Tinctura Colchici Composita.—Compound Tincture of Colchicum.
Related entry: Colchicum.—Colchicum
Preparation.—Take of colchicum seed, in fine powder, 2 ounces; black cohosh root, in fine powder, 3 ounces; diluted alcohol, 2 pints, or a sufficient quantity. Form it into a tincture by maceration or percolation, and make 2 pints of tincture. Or, it may be made by adding together equal parts of the tinctures of colchicum seed and black cohosh root.
Action, Medical Uses, and Dosage.—This forms an excellent agent in inflammatory rheumatism and gout, and has proved a superior remedy in phlegmasia dolens, or the swelled leg of parturient women. The dose is from 10 to 60 drops, or more, as circumstances indicate, every 1, 2, 3, or 4 hours.

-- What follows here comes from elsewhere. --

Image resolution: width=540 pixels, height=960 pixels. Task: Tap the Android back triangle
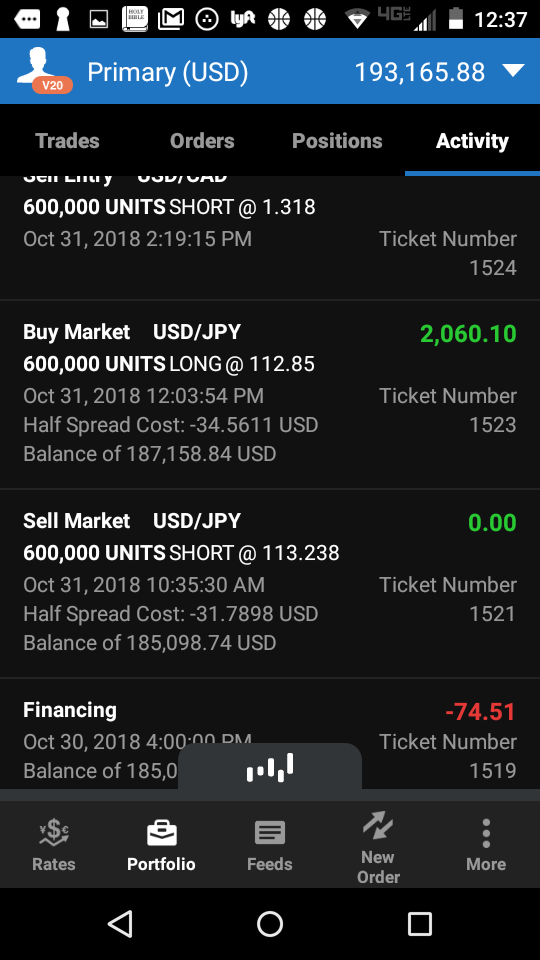coord(121,923)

Iodide of potassium, 15 grains to 1 ounce of the tincture, may frequently be added with advantage (J. King).
Tinctura Colchici Seminis (U. S. P.)—Tincture of Colchicum Seed.

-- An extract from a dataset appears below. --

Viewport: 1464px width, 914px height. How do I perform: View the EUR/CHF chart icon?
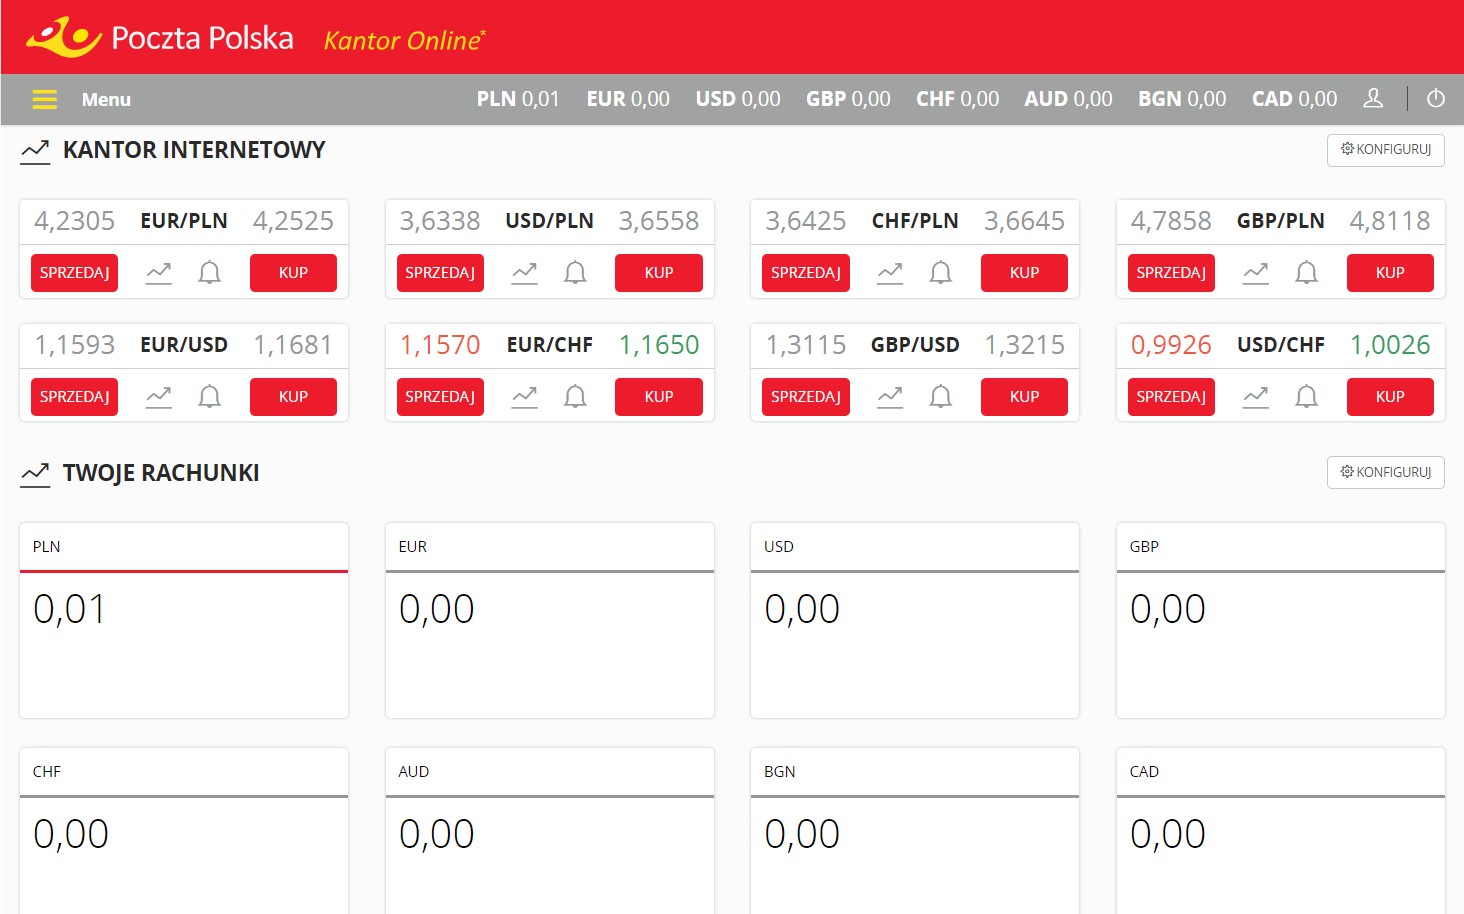524,397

(Modern shorthand: 1:6.7 60 %)
SYNONYMS: Tincture of colchicum, Tinctura colchici (U. S. P. 1880).
Preparation.—"Colchicum seed, in No. 30 powder, one hundred and fifty grammes (150 Gm.) [5 ozs. av., 127 grs.]; alcohol, water, each, a sufficient quantity to make one thousand cubic centimeters (1000 Cc.) [33 fl℥, 391♏]. Mix alcohol and water in the proportion of six hundred cubic centimeters (600 Cc.) [20 fl℥, 138♏] of alcohol and four hundred cubic centimeters (400 Cc.) [13 fl℥, 252♏] of water. Having moistened the powder with one hundred cubic centimeters (100 Cc.) 13 fl℥, 183♏] of the menstruum, macerate for 24 hours; then pack it moderately in a cylindrical percolator, and gradually pour menstruum upon it, until one thousand cubic centimeters (1000 Cc.) [33 fl℥, 391♏] of tincture are obtained"—(U. S. P.). This produces a bitter, brown-yellow tincture, striking opalescent with water.
Action, Medical Uses, and Dosage.—This tincture may be used wherever colchicum is indicated. It is also employed as an external application in gouty, neuralgic, and rheumatic pains. The dose is from 30 drops, cautiously increased to 1 or 2 fluid drachms.